Data extracted from a collection
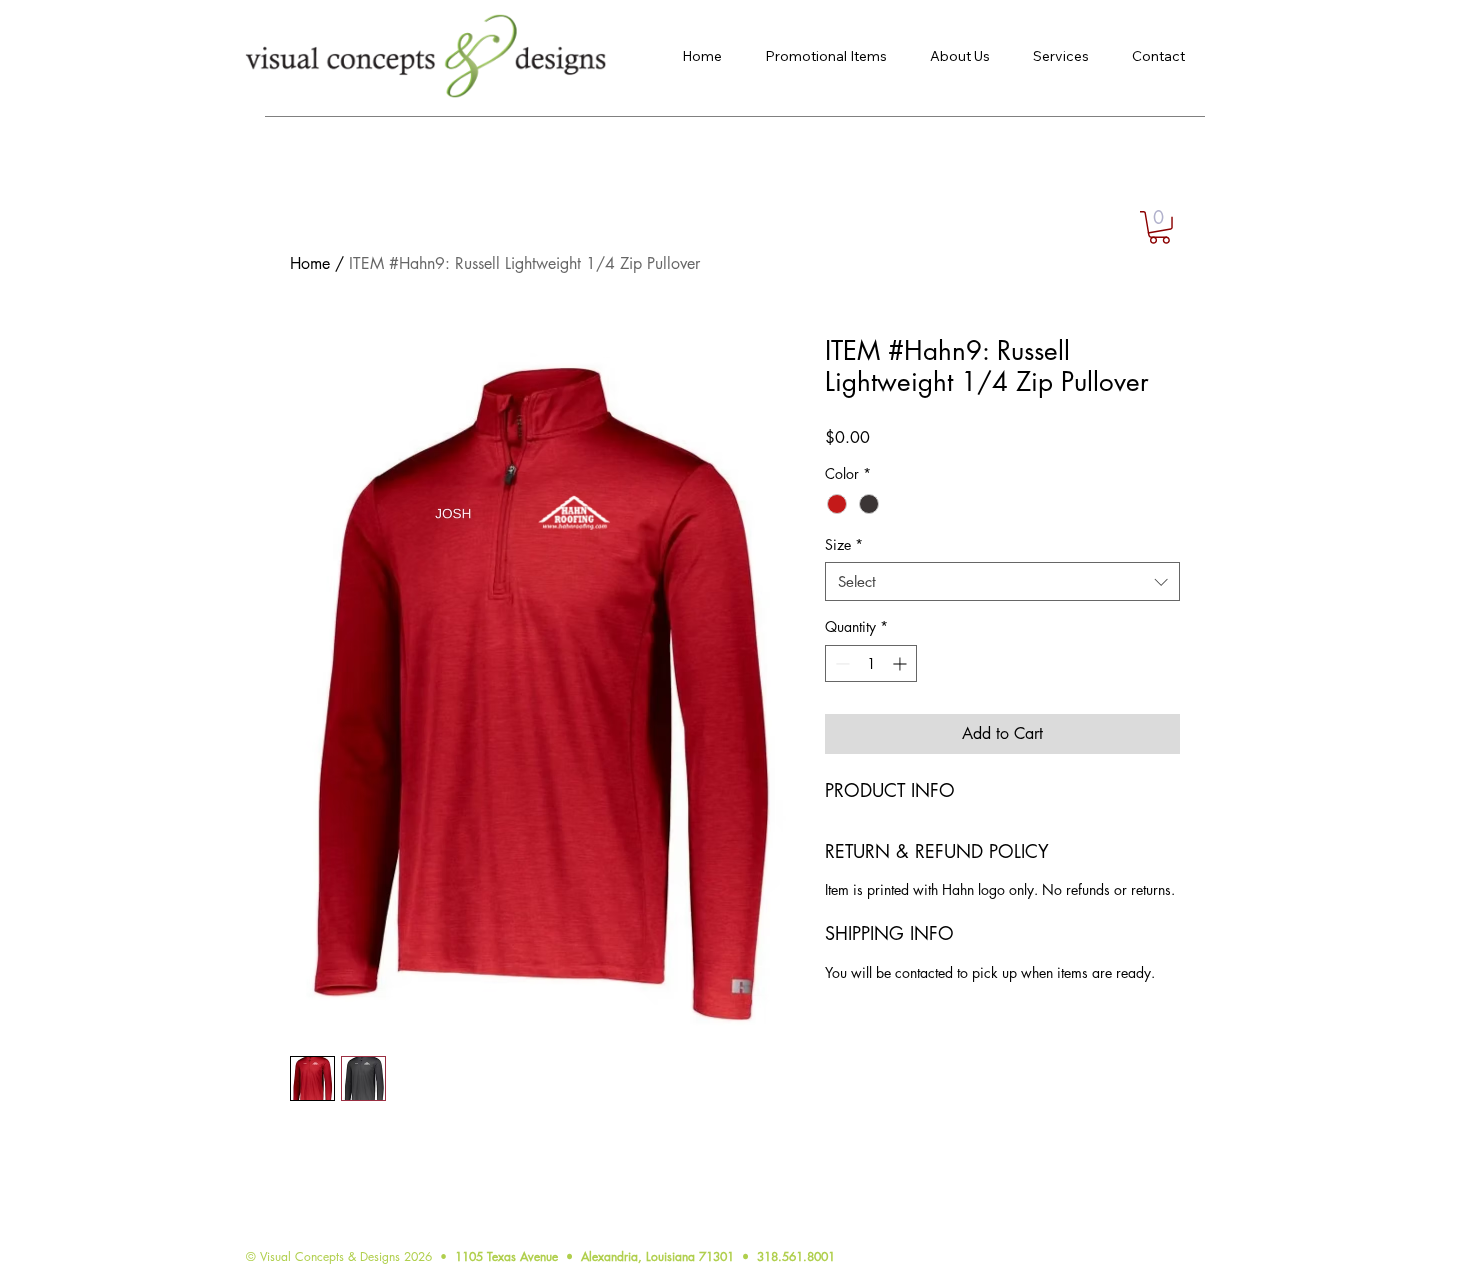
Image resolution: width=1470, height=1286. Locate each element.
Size (844, 544)
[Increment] (901, 663)
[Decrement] (840, 663)
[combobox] (1002, 581)
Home (310, 263)
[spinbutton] (871, 663)
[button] (1159, 227)
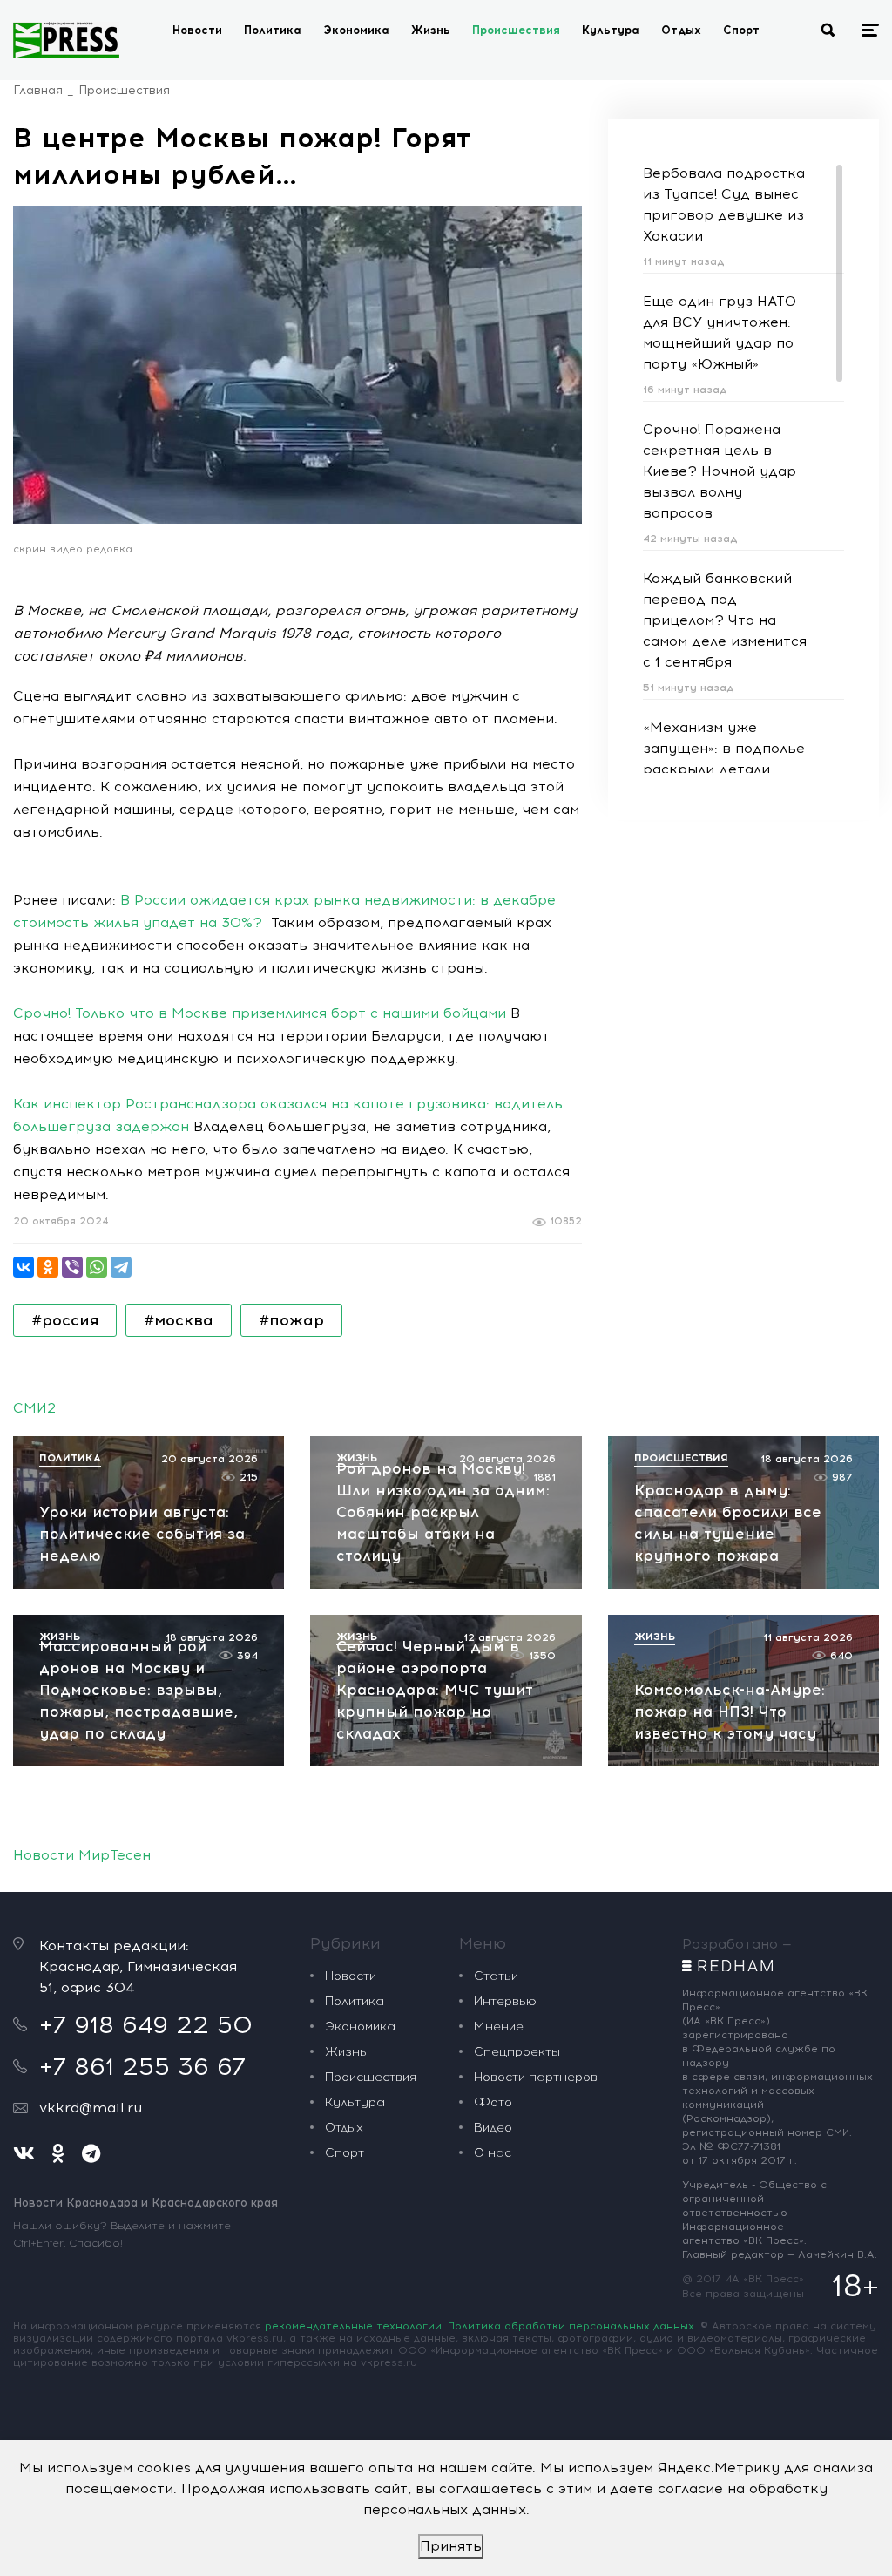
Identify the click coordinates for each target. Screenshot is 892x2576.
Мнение (499, 2026)
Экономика (356, 30)
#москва (178, 1320)
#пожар (291, 1320)
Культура (610, 30)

◆ **YOUR ASSIGNMENT**
Please give an exact printout of all the records, pictures aside.

◆ **FINISHED EXERCISE**
Image resolution: width=1470, height=1286. Locate each element.
Size (844, 544)
[Increment] (901, 663)
[Decrement] (840, 663)
[combobox] (1002, 581)
Home (310, 263)
[spinbutton] (871, 663)
[button] (1159, 227)
Identify the click coordinates for each target. Screenshot is 892x2576.
Мнение (499, 2026)
Экономика (356, 30)
#москва (178, 1320)
#пожар (291, 1320)
Культура (610, 30)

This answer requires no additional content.